With experience on distributed and high performance systems, he's passionate about the design and architecture of large scale systems and working on performance sensitive problems. He is always striving to achieve those desired low latencies on Feedzai's real-time platform, while also making sure it scales and operates at high standards.

Lesson 2

Stream processing: A look Under the Hood

Pulse, Feedzai's flagship product, is deployed in extremely demanding environments, with strict latency requirements (max 250 ms latency, 10ms at 50th percentile). Under the hood, it is powered by an event stream processing engine developed in-house to match Feedzai's needs. In this talk you'll see how Feedzai relies on it to catch bad guys and the challenges in developing and maintaining an event stream processing engine that has low latency requirements.
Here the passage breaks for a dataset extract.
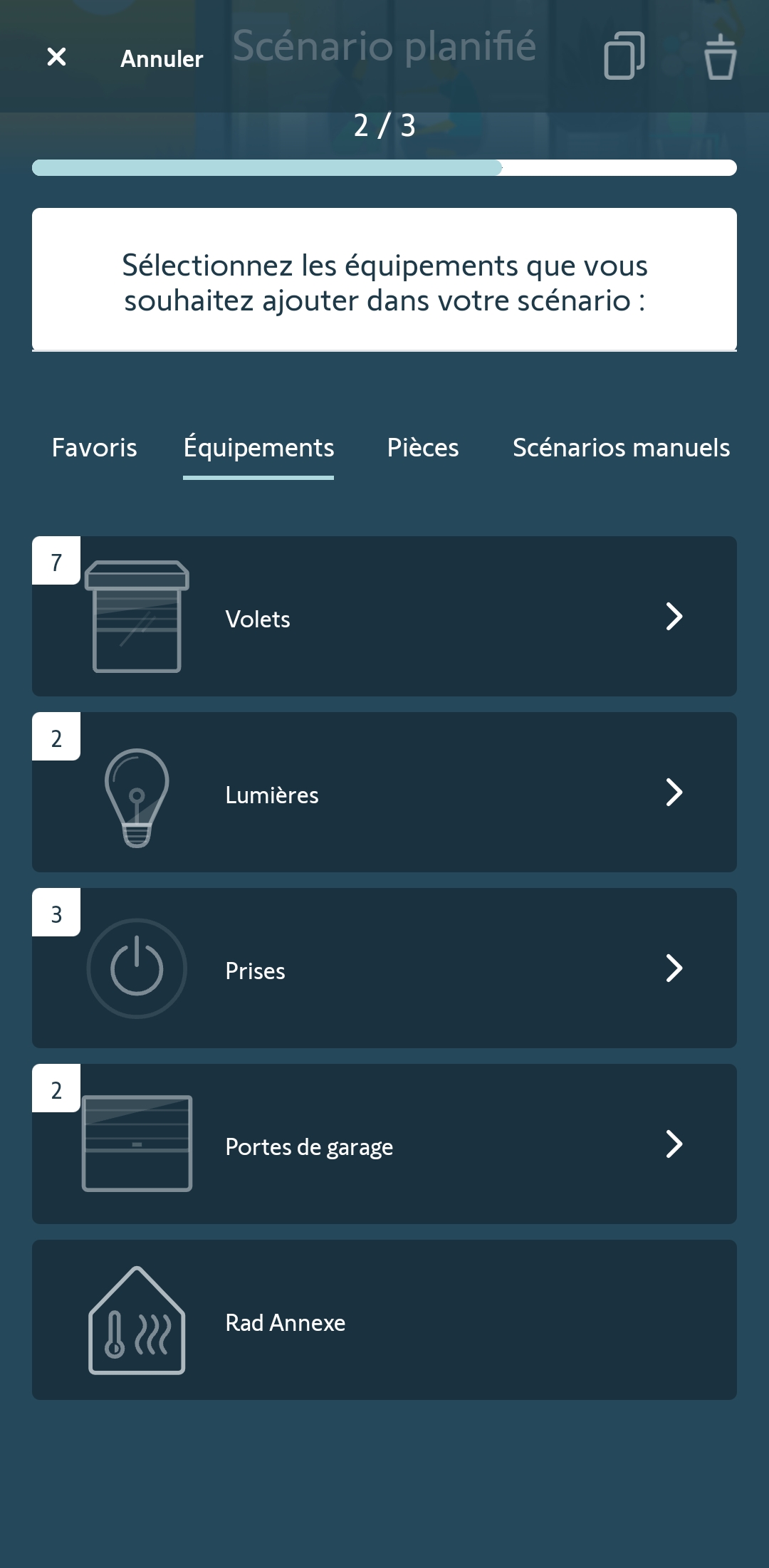
Task: Click the step progress bar
Action: click(x=384, y=168)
Daniel Gonçalves is a researcher at the Visualization and Multimodal Interfaces Group of INESC-ID and professor in the Computer Science and Engineering Department of IST, the School of Engineering of the University of Lisboa, Portugal.
His research encompasses the areas of Information Visualization, Personal Information Management and Accessibility. He has published over
160 peer-reviewed papers publications in those areas, as well as being the co-author of a textbook on Human-Computer Interaction. He managed INESC-ID’s participation in the national EDUCARE project, where information visualization techniques will be used in novel ways as a pedagogic aid, and EU AAL PAELife, striving to find new interaction techniques for the creation of a personal life assistant for the elderly.
He was one of the organizers and Technical Program Chair of IFIP INTERACT 2011 (September 2011) and of the ACM International Conference on Intelligent User Interfaces (February 2012). Since 2015 he is part of the Editorial Board of the Universal Access to the Information Society journal. He is a member of ACM and the Portuguese Computer Graphics Group (the national Eurographics chapter).

Lesson 3

Visualization of Time-Dependent Data

One of the most effective ways to make sense of a dataset is to leverage our ability to visually identify interesting items patterns, by using Information Visualization (InfoVis) techniques.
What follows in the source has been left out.